Published online Aug 27, 2022. doi: 10.4240/wjgs.v14.i8.754
Peer-review started: February 19, 2022
First decision: April 19, 2022
Revised: May 2, 2022
Accepted: August 1, 2022
Article in press: August 1, 2022
Published online: August 27, 2022
Processing time: 185 Days and 17.3 Hours
Three-dimensional (3D) laparoscopic technique has gradually been applied to the treatment of carcinoma in the remnant stomach (CRS), but its clinical efficacy remains controversial.
To compare the short-term and long-term results of 3D laparoscopic-assisted gastrectomy (3DLAG) with open gastrectomy (OG) for CRS.
The clinical data of patients diagnosed with CRS and admitted to the First Medical Center of Chinese PLA General Hospital from January 2016 to January 2021 were retrospectively collected. A total of 84 patients who met the inclusion and exclusion criteria were enrolled. All their clinical data were collected and a database was established. All patients were treated with 3DLAG or OG by experienced surgeons and were divided into two groups based on the different surgical methods mentioned above. By using outpatient and telephone follow-up, we were able to determine postoperative survival and tumor status. The postoperative short-term efficacy and 1-year and 3-year overall survival (OS) rates were compared between the two groups.

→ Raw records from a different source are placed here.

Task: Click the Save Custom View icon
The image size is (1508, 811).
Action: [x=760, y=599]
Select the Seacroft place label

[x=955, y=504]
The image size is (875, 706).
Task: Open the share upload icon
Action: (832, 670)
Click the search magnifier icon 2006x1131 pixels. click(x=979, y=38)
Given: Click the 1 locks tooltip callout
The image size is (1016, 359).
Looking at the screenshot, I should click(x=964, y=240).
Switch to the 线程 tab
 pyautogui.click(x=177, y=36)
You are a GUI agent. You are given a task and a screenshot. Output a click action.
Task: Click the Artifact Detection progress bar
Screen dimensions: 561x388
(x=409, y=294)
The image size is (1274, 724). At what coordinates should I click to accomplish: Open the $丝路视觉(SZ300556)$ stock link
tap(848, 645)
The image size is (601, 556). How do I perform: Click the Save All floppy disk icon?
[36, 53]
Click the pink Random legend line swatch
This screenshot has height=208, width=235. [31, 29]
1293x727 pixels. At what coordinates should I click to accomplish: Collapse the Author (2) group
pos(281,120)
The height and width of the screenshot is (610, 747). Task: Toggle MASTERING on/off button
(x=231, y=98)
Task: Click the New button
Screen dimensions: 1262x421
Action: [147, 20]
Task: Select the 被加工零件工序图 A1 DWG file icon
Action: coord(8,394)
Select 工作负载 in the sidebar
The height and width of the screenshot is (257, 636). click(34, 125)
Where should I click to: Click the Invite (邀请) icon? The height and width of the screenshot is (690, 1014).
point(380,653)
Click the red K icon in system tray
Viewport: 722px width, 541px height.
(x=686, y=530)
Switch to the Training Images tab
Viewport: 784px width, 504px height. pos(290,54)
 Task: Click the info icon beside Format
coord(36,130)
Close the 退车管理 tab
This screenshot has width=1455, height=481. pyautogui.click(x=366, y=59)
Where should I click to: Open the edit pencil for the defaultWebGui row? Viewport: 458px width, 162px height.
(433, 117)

Among 84 patients with CRS, 48 were treated with OG and 36 with 3DLAG. All patients successfully completed surgery. There was no significant difference between the two groups in terms of age, gender, body mass index, ASA score, initial disease state (benign or malignant), primary surgical anastomosis method, interval time of carcinogenesis, and tumorigenesis site. Patients in the 3DLAG group experienced less intraoperative blood loss (188.33 ± 191.35 mL vs 305.83 ± 303.66 mL; P = 0.045) and smaller incision (10.86 ± 3.18 cm vs 20.06 ± 5.17 cm; P < 0.001) than those in the OG group. 3DLAGC was a more minimally invasive method. 3DLAGC retrieved significantly more lymph nodes than OG (14.0 ± 7.17 vs 10.73 ± 6.82; P = 0.036), whereas the number of positive lymph nodes did not differ between the two groups (1.56 ± 2.84 vs 2.35 ± 5.28; P = 0.413). The complication rate (8.3% vs 20.8%; P = 0.207) and intensive care unit admission rate (5.6% vs 14.5%; P = 0.372) were equivalent between the two groups. In terms of postoperative recovery, the 3DLAGC group had a lower visual analog score, shorter indwelling time of gastric and drainage tubes, shorter time of early off-bed motivation, shorter time of postoperative initial flatus and initial soft diet intake, shorter postoperative hospital stay and total hospital stay, and there were significant differences, showing better short-term efficacy. The 1-year and 3-year OS rates of OG group were 83.2% [95% confidence interval (CI): 72.4%-95.6%] and 73.3% (95%CI: 60.0%-89.5%) respectively. The 1-year and 3-year OS rates of the 3DLAG group were 87.3% (95%CI: 76.4%-99.8%) and 75.6% (95%CI: 59.0%-97.0%), respectively. However, the 1-year and 3-year OS rates were similar between the two groups, which suggested that long-term survival results were comparable between the two groups (P = 0.68).
Compared with OG, 3DLAG for CRS achieved better short-term efficacy and equivalent oncological results without increasing clinical complications. 3DLAG for CRS can be promoted safely and effectively in selected patients.
Core Tip: The application of minimally invasive surgery in carcinoma in the remnant stomach (CRS) is affected by factors such as abdominal adhesion, anatomical displacement and unclear markers caused by previous partial gastrectomy. Most previous studies were case series or small-sample studies. This study explored the therapeutic efficacy of three-dimensional (3D) laparoscopic-assisted gastrectomy (3DLAG) vs open gastrectomy for CRS. 3DLAG has shown obvious short-term advantages and equivalent long-term oncological efficacy in the treatment of CRS without increasing the incidence of complications. This study provides evidence-based medical support for the treatment of CRS by 3DLAG.